Metadata-Version: 2.4
Name: ohlcutils
Version: 0.1.2.dev1
Summary: A lightweight Python library for python utilities for holidays, dates, options and other tools
Author-email: Pankaj Sharma <sharma.pankaj.kumar@gmail.com>
License-Expression: MIT
Project-URL: homepage, https://bitbucket.org/incurrency/ohlcutils
Project-URL: repository, https://bitbucket.org/incurrency/ohlcutils
Description-Content-Type: text/markdown
Requires-Dist: chameli==0.1.2
Requires-Dist: pandas-ta==0.3.14b0


# ohlcutils

`ohlcutils` is a Python library designed for financial data analysis, focusing on OHLC (Open-High-Low-Close) data. It provides a comprehensive set of tools for calculating indicators, resampling data, and performing advanced market data transformations.

---

## Features

- **Indicators**: A wide range of technical indicators, including moving averages, beta calculations, and trend analysis.
- **Data Resampling**: Flexible utilities for changing timeframes and aligning data.
- **Support and Resistance**: Tools for identifying key levels in market data.
- **Beta and Ratio Adjustments**: Functions for adjusting OHLC data based on benchmarks or beta values.
- **Supertrend and VWAP**: Built-in implementations of popular trading indicators.

---

## Installation

Clone the repository and install the required dependencies:

```bash
git clone https://github.com/your-repo/ohlcutils.git
cd ohlcutils
pip install -r requirements.txt
```

---

## Modules Overview

Below is a list of available functions in each module.
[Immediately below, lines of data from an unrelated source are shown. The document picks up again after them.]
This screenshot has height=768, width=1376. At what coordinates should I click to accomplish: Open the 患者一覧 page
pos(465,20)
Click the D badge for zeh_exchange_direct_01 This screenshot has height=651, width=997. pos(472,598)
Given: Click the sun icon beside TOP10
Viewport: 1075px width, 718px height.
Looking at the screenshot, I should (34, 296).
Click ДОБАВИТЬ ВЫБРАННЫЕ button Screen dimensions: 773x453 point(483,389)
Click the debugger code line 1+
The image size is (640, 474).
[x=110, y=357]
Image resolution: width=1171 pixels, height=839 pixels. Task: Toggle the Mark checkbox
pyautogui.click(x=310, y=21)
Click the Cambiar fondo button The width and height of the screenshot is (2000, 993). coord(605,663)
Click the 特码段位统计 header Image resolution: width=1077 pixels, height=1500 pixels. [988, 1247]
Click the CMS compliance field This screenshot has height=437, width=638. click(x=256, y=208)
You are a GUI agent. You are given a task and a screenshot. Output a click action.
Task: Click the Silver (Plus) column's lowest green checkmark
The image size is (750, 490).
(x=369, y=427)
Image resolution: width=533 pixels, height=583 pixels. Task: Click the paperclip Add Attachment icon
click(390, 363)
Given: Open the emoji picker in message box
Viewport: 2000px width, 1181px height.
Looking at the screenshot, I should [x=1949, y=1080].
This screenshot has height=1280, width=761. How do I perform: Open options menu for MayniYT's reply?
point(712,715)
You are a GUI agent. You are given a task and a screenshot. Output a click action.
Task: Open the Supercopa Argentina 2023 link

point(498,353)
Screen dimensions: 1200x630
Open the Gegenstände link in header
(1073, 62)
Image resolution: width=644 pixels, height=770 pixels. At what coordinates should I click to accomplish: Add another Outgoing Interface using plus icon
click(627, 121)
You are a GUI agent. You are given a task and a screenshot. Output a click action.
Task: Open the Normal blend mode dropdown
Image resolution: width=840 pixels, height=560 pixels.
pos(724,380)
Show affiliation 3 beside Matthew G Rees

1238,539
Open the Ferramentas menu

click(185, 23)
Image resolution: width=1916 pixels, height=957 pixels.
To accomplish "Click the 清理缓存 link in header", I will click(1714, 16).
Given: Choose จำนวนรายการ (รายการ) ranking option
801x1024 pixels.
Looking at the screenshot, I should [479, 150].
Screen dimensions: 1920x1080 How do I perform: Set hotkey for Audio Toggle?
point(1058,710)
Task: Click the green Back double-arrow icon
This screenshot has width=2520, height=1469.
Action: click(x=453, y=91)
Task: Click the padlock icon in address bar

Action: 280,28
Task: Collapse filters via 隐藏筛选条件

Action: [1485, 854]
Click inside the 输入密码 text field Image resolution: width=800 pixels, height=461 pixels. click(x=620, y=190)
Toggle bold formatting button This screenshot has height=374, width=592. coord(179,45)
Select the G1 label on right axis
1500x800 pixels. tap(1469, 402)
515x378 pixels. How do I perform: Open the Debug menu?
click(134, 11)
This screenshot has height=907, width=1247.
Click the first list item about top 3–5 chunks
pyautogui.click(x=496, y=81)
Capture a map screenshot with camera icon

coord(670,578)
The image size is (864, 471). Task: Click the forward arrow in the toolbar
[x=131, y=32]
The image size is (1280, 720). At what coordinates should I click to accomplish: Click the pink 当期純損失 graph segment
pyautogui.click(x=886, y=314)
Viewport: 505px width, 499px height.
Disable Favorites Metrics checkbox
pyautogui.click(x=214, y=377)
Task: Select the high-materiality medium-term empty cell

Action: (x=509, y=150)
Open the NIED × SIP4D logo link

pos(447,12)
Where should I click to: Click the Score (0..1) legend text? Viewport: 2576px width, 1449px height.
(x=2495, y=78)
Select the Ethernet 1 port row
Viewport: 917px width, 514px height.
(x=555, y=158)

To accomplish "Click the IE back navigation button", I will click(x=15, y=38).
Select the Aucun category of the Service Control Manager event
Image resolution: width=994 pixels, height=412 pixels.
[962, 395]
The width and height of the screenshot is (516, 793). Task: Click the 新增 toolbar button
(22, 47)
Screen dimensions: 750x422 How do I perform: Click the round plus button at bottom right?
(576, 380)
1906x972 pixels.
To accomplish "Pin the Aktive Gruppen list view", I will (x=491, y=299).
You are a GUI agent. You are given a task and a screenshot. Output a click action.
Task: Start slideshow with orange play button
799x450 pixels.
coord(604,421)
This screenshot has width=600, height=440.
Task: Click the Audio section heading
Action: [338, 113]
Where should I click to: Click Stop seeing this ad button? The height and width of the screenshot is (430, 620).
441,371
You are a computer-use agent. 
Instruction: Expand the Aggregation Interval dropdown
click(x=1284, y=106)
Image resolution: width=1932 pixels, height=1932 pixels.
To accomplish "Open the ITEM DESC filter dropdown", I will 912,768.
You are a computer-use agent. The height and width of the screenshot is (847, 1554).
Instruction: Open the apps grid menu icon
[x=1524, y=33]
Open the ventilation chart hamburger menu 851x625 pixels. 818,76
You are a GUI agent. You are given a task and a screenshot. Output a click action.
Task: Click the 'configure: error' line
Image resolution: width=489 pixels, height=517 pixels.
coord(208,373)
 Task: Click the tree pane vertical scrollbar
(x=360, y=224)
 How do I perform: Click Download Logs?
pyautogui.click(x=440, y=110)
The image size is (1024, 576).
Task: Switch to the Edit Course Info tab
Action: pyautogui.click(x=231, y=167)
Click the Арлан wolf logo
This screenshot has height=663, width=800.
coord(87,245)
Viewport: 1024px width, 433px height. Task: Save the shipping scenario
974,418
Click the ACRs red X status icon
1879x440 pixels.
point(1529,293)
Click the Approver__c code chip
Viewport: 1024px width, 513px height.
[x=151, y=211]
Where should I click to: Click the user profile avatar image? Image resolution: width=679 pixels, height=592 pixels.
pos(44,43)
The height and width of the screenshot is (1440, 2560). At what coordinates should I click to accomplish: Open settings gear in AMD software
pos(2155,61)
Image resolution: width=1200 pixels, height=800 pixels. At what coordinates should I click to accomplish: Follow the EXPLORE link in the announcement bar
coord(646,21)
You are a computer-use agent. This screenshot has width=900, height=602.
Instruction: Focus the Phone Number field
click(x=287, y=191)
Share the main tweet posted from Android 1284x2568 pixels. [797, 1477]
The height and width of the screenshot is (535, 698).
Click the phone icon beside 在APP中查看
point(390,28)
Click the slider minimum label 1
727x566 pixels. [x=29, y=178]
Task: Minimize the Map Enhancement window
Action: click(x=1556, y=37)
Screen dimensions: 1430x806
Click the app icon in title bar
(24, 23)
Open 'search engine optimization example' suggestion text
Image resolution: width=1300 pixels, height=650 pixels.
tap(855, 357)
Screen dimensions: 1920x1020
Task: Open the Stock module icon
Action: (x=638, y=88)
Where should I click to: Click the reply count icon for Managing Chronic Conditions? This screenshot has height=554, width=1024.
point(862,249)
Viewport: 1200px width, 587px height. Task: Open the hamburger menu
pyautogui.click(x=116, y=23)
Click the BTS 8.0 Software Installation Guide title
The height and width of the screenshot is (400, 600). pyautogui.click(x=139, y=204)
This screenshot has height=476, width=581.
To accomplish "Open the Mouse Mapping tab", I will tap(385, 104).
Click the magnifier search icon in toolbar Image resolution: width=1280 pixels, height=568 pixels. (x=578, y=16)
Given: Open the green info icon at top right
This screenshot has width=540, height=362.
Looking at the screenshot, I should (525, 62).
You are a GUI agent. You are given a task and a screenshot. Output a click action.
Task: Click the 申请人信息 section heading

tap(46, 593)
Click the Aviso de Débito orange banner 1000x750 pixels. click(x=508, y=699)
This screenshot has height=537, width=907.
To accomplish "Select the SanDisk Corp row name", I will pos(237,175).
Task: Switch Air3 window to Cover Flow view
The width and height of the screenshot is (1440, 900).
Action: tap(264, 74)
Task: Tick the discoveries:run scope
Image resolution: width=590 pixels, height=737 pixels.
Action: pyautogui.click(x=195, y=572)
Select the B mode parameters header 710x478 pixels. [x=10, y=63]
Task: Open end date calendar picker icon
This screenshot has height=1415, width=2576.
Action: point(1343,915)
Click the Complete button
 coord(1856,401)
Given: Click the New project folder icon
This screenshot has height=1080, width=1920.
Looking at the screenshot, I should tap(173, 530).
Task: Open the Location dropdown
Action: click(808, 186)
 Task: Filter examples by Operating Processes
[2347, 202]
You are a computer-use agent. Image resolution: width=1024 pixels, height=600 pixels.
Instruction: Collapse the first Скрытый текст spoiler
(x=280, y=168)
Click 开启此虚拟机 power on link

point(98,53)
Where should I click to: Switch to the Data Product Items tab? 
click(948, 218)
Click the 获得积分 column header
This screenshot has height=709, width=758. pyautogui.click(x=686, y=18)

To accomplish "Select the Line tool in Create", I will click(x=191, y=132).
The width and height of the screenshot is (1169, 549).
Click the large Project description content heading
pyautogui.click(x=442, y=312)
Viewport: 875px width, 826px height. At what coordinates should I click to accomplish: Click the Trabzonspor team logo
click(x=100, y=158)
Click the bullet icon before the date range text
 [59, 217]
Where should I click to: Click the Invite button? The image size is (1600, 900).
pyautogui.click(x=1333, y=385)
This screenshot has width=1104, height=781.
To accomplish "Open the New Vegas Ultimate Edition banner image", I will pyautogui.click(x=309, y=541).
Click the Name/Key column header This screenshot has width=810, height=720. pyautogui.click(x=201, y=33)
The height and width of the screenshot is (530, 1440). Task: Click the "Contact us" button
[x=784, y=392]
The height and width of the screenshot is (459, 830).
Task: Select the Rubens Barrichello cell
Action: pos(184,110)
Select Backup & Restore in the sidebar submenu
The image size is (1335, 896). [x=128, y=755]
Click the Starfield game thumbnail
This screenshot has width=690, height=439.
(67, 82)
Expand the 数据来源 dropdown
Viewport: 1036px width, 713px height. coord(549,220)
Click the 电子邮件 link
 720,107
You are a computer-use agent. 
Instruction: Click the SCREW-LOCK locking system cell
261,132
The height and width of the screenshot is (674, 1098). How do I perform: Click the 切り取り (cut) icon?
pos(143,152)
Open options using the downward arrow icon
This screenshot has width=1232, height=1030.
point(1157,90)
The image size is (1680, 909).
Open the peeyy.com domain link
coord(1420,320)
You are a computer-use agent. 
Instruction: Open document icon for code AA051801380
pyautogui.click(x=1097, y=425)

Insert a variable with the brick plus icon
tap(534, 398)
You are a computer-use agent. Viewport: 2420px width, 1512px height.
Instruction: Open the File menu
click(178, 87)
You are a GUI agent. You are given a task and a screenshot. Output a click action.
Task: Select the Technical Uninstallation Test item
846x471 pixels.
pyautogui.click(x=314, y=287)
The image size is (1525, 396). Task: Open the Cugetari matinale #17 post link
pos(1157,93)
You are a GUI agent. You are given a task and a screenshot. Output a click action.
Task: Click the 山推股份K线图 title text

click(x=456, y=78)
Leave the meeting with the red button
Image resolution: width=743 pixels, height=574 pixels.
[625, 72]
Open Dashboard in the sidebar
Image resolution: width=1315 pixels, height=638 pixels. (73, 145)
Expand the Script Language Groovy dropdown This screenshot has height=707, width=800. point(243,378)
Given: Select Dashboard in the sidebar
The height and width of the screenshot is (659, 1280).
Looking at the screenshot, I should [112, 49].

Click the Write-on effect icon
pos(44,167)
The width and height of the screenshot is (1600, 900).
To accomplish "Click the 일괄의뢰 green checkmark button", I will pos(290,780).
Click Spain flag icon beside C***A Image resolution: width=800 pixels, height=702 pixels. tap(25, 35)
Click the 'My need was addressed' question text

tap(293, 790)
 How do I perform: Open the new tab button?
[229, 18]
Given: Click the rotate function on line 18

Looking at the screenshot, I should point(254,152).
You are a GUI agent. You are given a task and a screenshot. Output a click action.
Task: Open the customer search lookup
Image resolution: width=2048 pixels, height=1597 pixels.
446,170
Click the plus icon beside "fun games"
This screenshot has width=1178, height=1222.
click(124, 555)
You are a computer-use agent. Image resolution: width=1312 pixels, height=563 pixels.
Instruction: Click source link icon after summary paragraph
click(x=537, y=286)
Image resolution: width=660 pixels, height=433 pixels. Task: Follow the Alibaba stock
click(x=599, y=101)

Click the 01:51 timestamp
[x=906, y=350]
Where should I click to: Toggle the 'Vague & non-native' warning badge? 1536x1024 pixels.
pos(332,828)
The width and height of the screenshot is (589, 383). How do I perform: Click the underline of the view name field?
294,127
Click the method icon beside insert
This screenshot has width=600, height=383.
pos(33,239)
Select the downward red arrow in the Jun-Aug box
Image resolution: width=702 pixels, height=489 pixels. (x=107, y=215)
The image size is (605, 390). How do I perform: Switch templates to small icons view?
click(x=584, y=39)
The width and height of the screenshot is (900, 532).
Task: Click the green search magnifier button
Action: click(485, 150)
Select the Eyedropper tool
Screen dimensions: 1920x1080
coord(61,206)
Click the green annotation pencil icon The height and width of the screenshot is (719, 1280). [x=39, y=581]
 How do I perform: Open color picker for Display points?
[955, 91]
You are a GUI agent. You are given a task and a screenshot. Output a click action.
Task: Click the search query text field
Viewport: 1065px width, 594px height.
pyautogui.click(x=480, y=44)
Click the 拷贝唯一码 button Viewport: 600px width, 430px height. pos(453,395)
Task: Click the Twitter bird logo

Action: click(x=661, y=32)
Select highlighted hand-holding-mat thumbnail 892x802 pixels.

For detailed usage, use the `help(function_name)` command in Python.

### `indicators` Module
- `align_dataframes_on_common_dates(dataframes)`
- `calculate_beta(md, md_benchmark, col="close", window=252)`
- `get_heikin_ashi(md, len2_ha=10)`
- `degree_slope(md, window, columns, prefix="deg", method="simple")`
- `average_band(md, size=100, ema=9, columns={"high": "high", "low": "low", "close": "close"})`
- `trend(md, bars=1, columns={"high": "high", "low": "low"})`
- `range_filter(md, per=100, mult=3, columns={"close": "asettle"})`
- `t3ma(md, len=5, volume_factor=0.7, columns={"close": "close"})`
- `bextrender(md, short_period=5, long_period=20, rsi_period=15, t3_ma_len=5, t3_ma_volume_factor=0.7, columns={"close": "close"})`
- `vwap(md, periods=21, columns={"price": "close", "volume": "volume"})`
- `calc_rolling(x, periods, indicator, column_name="rolling")`
- `hilega_milega(md, rsi_days=9, ma_days=21, ema_days=3, columns={"price": "close"})`
- `supertrend(md, atr_period=14, multiplier=3.0, columns={"high": "high", "low": "low", "close": "close"})`
- `calc_sr(md, columns={"high": "ahigh", "low": "alow"})`
- `srt(md, days=124, columns={"price": "close"})`

### `data` Module
- `get_linked_symbols(short_symbol, complete=False)`
- `get_split_info(short_symbol)`
- `load_symbol(symbol, **kwargs)`
- `change_timeframe(md, dest_bar_size, bar_start_time_in_min="15min", exchange="NSE", label="left", fill="ffill", ...)`
- `calculate_ratio_bars(md, md_benchmark, open_col="aopen", high_col="ahigh", low_col="alow", close_col="asettle")`
- `calculate_beta_adjusted_bars(md, md_benchmark, beta_calc_days=252, open_col="aopen", high_col="ahigh", low_col="alow", close_col="asettle")`

---

## Example Usage

### Calculate Beta
```python
from ohlcutils.indicators import calculate_beta
import pandas as pd

# Load market data
md = pd.read_csv("market_data.csv", parse_dates=["date"], index_col="date")
md_benchmark = pd.read_csv("benchmark_data.csv", parse_dates=["date"], index_col="date")

# Calculate rolling beta
beta = calculate_beta(md, md_benchmark, col="close", window=252)
print(beta)
```

### Resample Data
```python
from ohlcutils.data import change_timeframe

# Resample market data to 1-hour bars
resampled_data = change_timeframe(md, dest_bar_size="1H", exchange="NSE", label="left", fill="ffill")
print(resampled_data)
```

---

## License

This project is licensed under the MIT License. See the LICENSE file for details.